__Action item__
Print the data exactly as written, line for line, and leave its pictures behind.

__Data section__

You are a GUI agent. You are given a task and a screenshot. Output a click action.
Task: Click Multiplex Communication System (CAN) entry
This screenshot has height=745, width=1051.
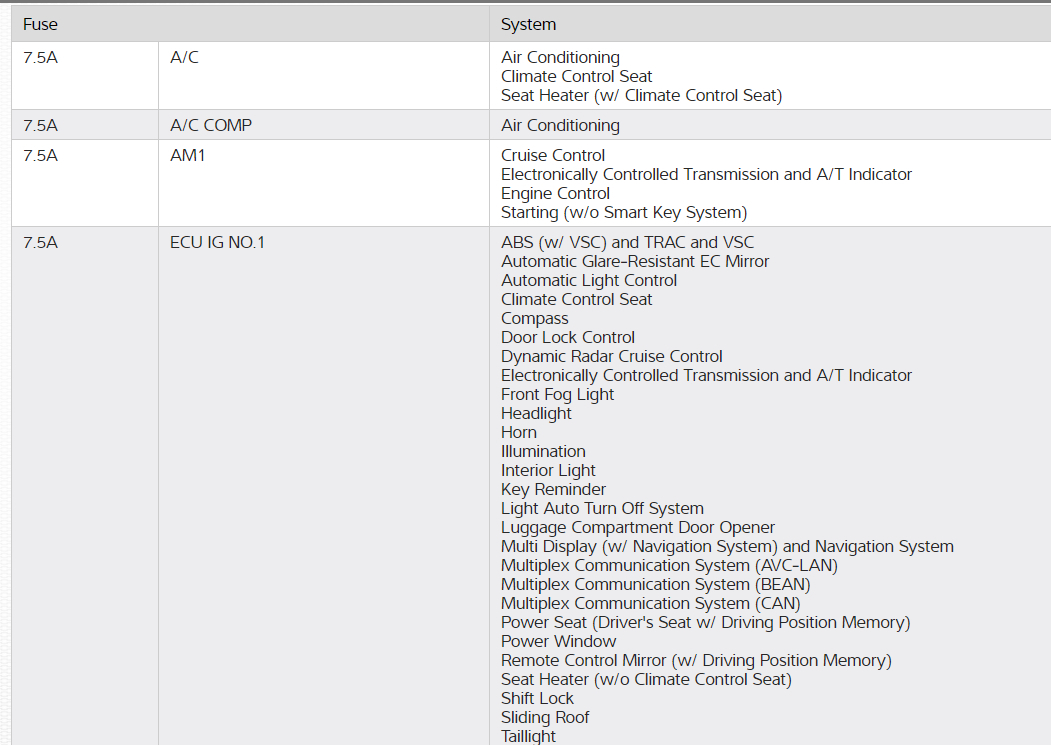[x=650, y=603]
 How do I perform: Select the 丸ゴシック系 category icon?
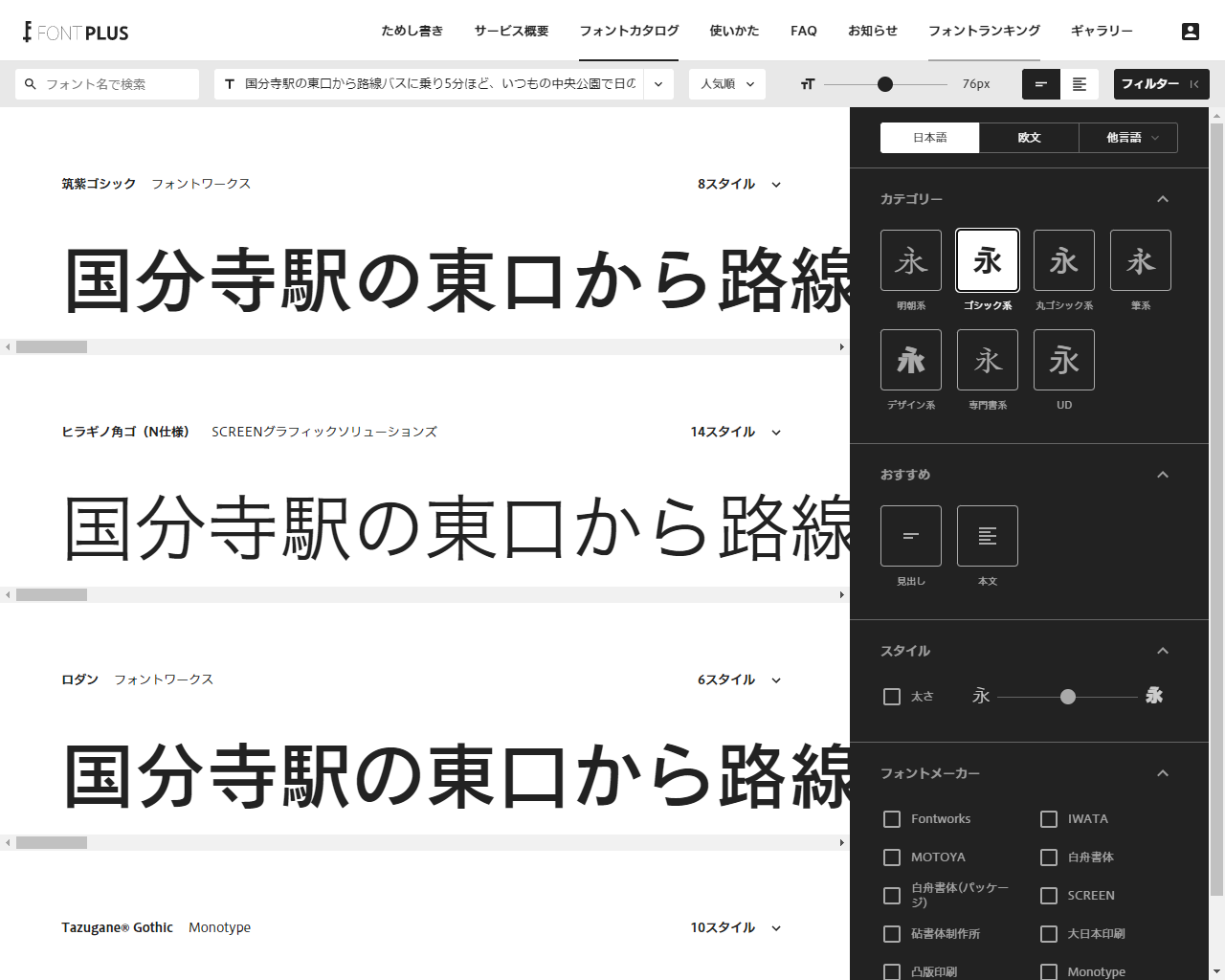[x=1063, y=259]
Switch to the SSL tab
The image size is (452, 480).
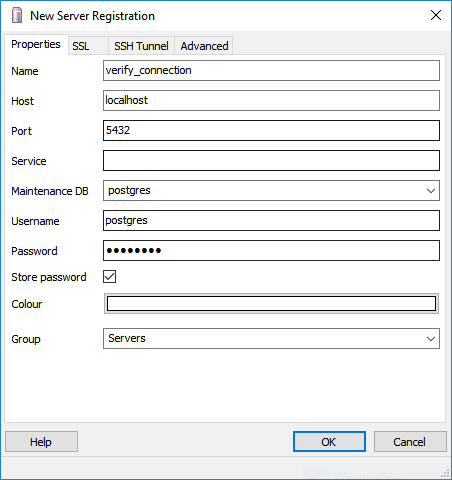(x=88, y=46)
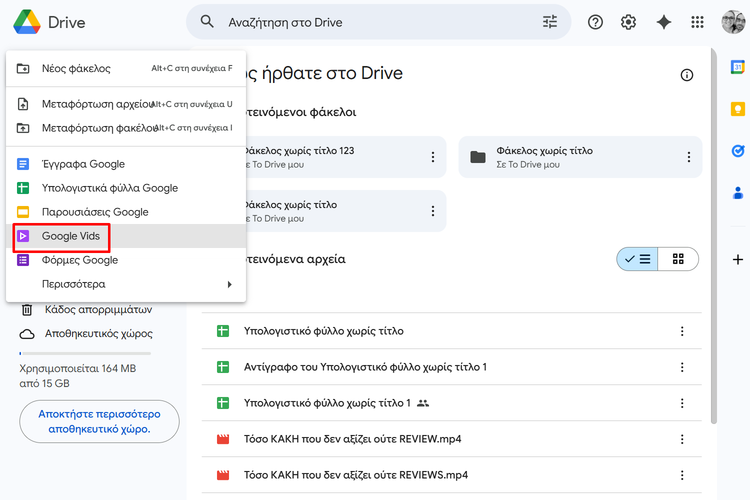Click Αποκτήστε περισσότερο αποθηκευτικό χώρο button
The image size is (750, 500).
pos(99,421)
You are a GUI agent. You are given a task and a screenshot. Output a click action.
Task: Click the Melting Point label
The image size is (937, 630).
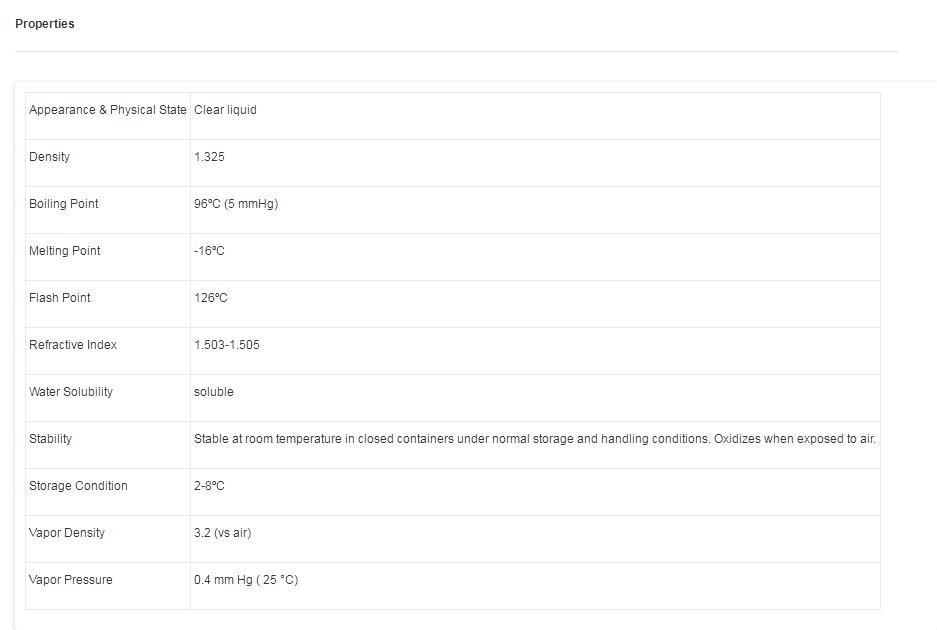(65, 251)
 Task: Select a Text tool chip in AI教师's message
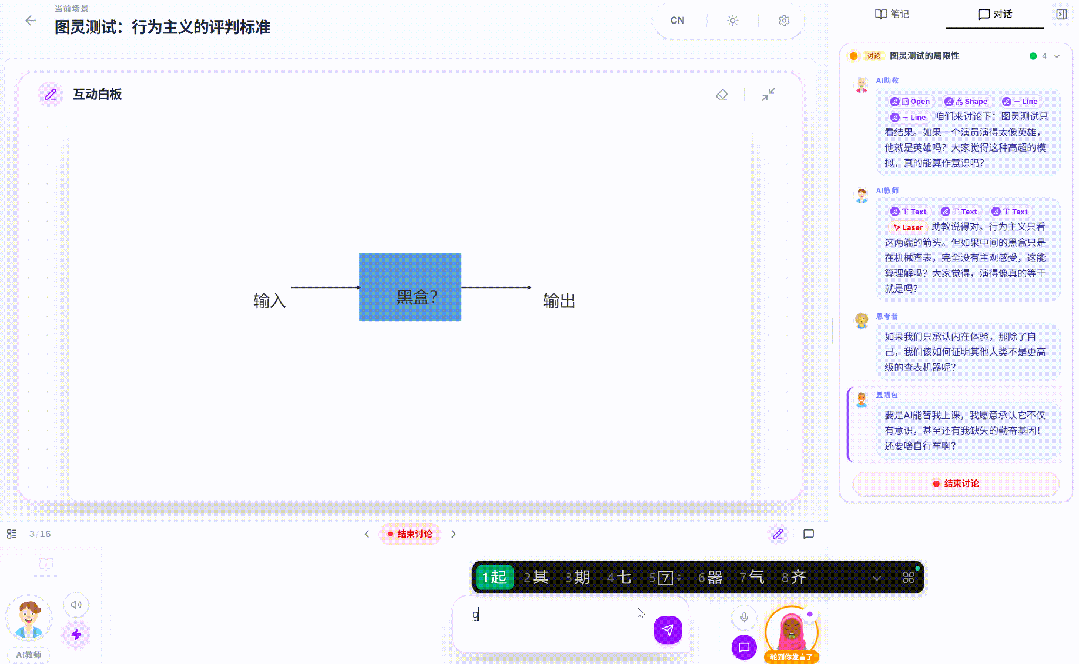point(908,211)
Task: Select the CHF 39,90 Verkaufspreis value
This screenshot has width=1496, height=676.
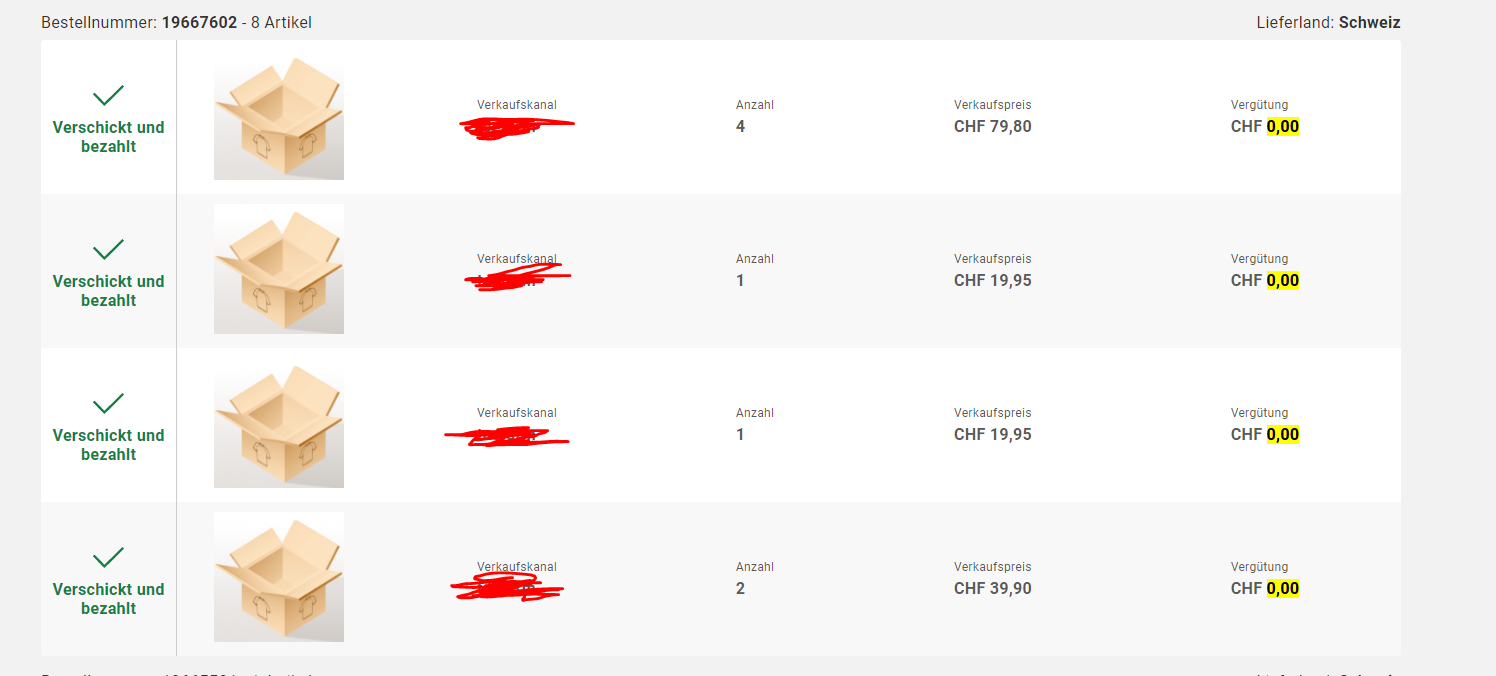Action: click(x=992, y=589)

__Solution for this problem__
You are a GUI agent. You are given a task and a screenshot. Output a click action.
Task: Click Multiplex Communication System (CAN) entry
This screenshot has height=745, width=1051.
[x=650, y=603]
 How do I perform: Select the 丸ゴシック系 category icon?
[x=1063, y=259]
Switch to the SSL tab
The image size is (452, 480).
(x=88, y=46)
Click Αποκτήστε περισσότερο αποθηκευτικό χώρο button
The image size is (750, 500).
pos(99,421)
You are a GUI agent. You are given a task and a screenshot. Output a click action.
Task: Click the Melting Point label
The image size is (937, 630).
(65, 251)
 Task: Select a Text tool chip in AI教师's message
point(908,211)
Task: Select the CHF 39,90 Verkaufspreis value
This screenshot has width=1496, height=676.
Action: click(x=992, y=589)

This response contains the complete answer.